Collected data entries
--- START ---
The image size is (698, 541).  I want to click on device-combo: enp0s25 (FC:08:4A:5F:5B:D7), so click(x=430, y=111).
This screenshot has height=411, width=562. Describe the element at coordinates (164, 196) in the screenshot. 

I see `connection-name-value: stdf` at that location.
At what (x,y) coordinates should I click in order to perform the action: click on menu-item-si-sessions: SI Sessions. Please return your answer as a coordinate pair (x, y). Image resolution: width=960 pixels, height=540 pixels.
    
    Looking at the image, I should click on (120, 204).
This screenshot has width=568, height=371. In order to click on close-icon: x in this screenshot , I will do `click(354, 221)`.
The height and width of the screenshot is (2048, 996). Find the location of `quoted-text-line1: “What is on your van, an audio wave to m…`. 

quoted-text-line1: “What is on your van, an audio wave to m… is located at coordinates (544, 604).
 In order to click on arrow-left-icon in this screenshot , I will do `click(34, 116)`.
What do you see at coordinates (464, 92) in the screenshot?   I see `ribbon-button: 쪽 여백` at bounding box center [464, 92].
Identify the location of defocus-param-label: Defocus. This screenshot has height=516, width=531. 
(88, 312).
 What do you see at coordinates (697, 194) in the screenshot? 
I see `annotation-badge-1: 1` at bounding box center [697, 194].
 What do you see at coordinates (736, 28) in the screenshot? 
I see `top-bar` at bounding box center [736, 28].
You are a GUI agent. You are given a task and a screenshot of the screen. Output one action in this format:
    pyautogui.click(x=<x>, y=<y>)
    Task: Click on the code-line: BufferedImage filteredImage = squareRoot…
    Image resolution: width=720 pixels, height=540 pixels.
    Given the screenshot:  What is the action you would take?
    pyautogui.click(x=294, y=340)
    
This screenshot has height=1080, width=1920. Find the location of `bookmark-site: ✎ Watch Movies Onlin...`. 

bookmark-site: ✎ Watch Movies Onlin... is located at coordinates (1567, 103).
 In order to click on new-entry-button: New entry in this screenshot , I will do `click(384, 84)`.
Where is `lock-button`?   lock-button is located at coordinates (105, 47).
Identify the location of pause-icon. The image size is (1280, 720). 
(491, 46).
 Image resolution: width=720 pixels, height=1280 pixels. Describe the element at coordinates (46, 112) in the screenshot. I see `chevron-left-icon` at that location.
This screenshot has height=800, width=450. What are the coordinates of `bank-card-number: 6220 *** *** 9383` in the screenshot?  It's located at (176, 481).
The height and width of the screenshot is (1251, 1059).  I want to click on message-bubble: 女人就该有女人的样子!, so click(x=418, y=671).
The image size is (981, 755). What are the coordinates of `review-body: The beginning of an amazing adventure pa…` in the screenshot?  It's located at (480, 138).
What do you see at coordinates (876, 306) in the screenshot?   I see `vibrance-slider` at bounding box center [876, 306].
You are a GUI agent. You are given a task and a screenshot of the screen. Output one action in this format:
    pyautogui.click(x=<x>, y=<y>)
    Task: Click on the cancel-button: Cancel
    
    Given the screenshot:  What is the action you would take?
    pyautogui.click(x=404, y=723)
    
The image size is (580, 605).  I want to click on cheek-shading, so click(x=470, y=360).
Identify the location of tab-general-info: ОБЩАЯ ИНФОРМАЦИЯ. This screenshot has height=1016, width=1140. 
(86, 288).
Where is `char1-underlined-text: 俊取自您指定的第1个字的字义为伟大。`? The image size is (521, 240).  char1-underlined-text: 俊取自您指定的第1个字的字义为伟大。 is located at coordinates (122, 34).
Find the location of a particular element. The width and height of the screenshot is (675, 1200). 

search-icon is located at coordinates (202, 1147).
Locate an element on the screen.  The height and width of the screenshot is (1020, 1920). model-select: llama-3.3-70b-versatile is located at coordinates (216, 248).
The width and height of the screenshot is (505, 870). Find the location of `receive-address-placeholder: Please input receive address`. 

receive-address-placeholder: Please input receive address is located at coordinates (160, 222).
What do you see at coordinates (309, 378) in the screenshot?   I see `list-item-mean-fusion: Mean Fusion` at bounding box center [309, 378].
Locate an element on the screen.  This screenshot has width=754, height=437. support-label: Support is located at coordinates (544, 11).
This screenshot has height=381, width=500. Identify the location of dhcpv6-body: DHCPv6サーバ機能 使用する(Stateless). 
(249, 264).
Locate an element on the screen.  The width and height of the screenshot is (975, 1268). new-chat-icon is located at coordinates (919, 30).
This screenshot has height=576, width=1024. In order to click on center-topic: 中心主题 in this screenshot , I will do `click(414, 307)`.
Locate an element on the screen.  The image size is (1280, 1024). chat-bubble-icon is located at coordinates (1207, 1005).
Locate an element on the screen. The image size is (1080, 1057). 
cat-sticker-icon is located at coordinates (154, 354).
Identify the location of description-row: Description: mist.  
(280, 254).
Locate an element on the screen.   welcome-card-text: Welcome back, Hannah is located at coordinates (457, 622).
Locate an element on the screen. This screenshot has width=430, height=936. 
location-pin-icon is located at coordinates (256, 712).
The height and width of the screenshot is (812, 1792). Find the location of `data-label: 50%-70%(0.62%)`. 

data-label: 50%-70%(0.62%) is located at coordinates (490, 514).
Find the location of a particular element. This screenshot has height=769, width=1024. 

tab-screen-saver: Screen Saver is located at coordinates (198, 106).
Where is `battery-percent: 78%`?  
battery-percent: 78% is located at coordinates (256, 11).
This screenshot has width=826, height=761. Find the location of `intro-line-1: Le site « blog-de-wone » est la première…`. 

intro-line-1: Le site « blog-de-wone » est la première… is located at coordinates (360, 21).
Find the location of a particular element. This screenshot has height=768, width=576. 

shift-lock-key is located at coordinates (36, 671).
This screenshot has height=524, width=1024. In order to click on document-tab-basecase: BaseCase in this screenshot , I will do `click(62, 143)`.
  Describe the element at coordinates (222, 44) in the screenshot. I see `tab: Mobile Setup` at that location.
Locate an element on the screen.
--- END ---
> Required work: Reproduce all of the material above verbatim, preserving every line as it appears.

> Exercise result:
The image size is (698, 541).  I want to click on device-combo: enp0s25 (FC:08:4A:5F:5B:D7), so click(x=430, y=111).
This screenshot has height=411, width=562. Describe the element at coordinates (164, 196) in the screenshot. 

I see `connection-name-value: stdf` at that location.
At what (x,y) coordinates should I click in order to perform the action: click on menu-item-si-sessions: SI Sessions. Please return your answer as a coordinate pair (x, y). Image resolution: width=960 pixels, height=540 pixels.
    
    Looking at the image, I should click on (120, 204).
This screenshot has width=568, height=371. In order to click on close-icon: x in this screenshot , I will do `click(354, 221)`.
The height and width of the screenshot is (2048, 996). Find the location of `quoted-text-line1: “What is on your van, an audio wave to m…`. 

quoted-text-line1: “What is on your van, an audio wave to m… is located at coordinates (544, 604).
 In order to click on arrow-left-icon in this screenshot , I will do `click(34, 116)`.
What do you see at coordinates (464, 92) in the screenshot?   I see `ribbon-button: 쪽 여백` at bounding box center [464, 92].
Identify the location of defocus-param-label: Defocus. This screenshot has height=516, width=531. 
(88, 312).
 What do you see at coordinates (697, 194) in the screenshot? 
I see `annotation-badge-1: 1` at bounding box center [697, 194].
 What do you see at coordinates (736, 28) in the screenshot? 
I see `top-bar` at bounding box center [736, 28].
You are a GUI agent. You are given a task and a screenshot of the screen. Output one action in this format:
    pyautogui.click(x=<x>, y=<y>)
    Task: Click on the code-line: BufferedImage filteredImage = squareRoot…
    Image resolution: width=720 pixels, height=540 pixels.
    Given the screenshot:  What is the action you would take?
    pyautogui.click(x=294, y=340)
    
This screenshot has height=1080, width=1920. Find the location of `bookmark-site: ✎ Watch Movies Onlin...`. 

bookmark-site: ✎ Watch Movies Onlin... is located at coordinates (1567, 103).
 In order to click on new-entry-button: New entry in this screenshot , I will do `click(384, 84)`.
Where is `lock-button`?   lock-button is located at coordinates (105, 47).
Identify the location of pause-icon. The image size is (1280, 720). 
(491, 46).
 Image resolution: width=720 pixels, height=1280 pixels. Describe the element at coordinates (46, 112) in the screenshot. I see `chevron-left-icon` at that location.
This screenshot has height=800, width=450. What are the coordinates of `bank-card-number: 6220 *** *** 9383` in the screenshot?  It's located at (176, 481).
The height and width of the screenshot is (1251, 1059).  I want to click on message-bubble: 女人就该有女人的样子!, so click(x=418, y=671).
The image size is (981, 755). What are the coordinates of `review-body: The beginning of an amazing adventure pa…` in the screenshot?  It's located at (480, 138).
What do you see at coordinates (876, 306) in the screenshot?   I see `vibrance-slider` at bounding box center [876, 306].
You are a GUI agent. You are given a task and a screenshot of the screen. Output one action in this format:
    pyautogui.click(x=<x>, y=<y>)
    Task: Click on the cancel-button: Cancel
    
    Given the screenshot:  What is the action you would take?
    pyautogui.click(x=404, y=723)
    
The image size is (580, 605).  I want to click on cheek-shading, so click(x=470, y=360).
Identify the location of tab-general-info: ОБЩАЯ ИНФОРМАЦИЯ. This screenshot has height=1016, width=1140. 
(86, 288).
Where is `char1-underlined-text: 俊取自您指定的第1个字的字义为伟大。`? The image size is (521, 240).  char1-underlined-text: 俊取自您指定的第1个字的字义为伟大。 is located at coordinates (122, 34).
Find the location of a particular element. The width and height of the screenshot is (675, 1200). 

search-icon is located at coordinates (202, 1147).
Locate an element on the screen.  The height and width of the screenshot is (1020, 1920). model-select: llama-3.3-70b-versatile is located at coordinates (216, 248).
The width and height of the screenshot is (505, 870). Find the location of `receive-address-placeholder: Please input receive address`. 

receive-address-placeholder: Please input receive address is located at coordinates (160, 222).
What do you see at coordinates (309, 378) in the screenshot?   I see `list-item-mean-fusion: Mean Fusion` at bounding box center [309, 378].
Locate an element on the screen.  This screenshot has width=754, height=437. support-label: Support is located at coordinates (544, 11).
This screenshot has height=381, width=500. Identify the location of dhcpv6-body: DHCPv6サーバ機能 使用する(Stateless). 
(249, 264).
Locate an element on the screen.  The width and height of the screenshot is (975, 1268). new-chat-icon is located at coordinates (919, 30).
This screenshot has height=576, width=1024. In order to click on center-topic: 中心主题 in this screenshot , I will do `click(414, 307)`.
Locate an element on the screen.  The image size is (1280, 1024). chat-bubble-icon is located at coordinates (1207, 1005).
Locate an element on the screen. The image size is (1080, 1057). 
cat-sticker-icon is located at coordinates (154, 354).
Identify the location of description-row: Description: mist.  
(280, 254).
Locate an element on the screen.   welcome-card-text: Welcome back, Hannah is located at coordinates (457, 622).
Locate an element on the screen. This screenshot has width=430, height=936. 
location-pin-icon is located at coordinates (256, 712).
The height and width of the screenshot is (812, 1792). Find the location of `data-label: 50%-70%(0.62%)`. 

data-label: 50%-70%(0.62%) is located at coordinates (490, 514).
Find the location of a particular element. This screenshot has height=769, width=1024. 

tab-screen-saver: Screen Saver is located at coordinates (198, 106).
Where is `battery-percent: 78%`?  
battery-percent: 78% is located at coordinates (256, 11).
This screenshot has width=826, height=761. Find the location of `intro-line-1: Le site « blog-de-wone » est la première…`. 

intro-line-1: Le site « blog-de-wone » est la première… is located at coordinates (360, 21).
Find the location of a particular element. This screenshot has height=768, width=576. 

shift-lock-key is located at coordinates (36, 671).
This screenshot has height=524, width=1024. In order to click on document-tab-basecase: BaseCase in this screenshot , I will do `click(62, 143)`.
  Describe the element at coordinates (222, 44) in the screenshot. I see `tab: Mobile Setup` at that location.
Locate an element on the screen.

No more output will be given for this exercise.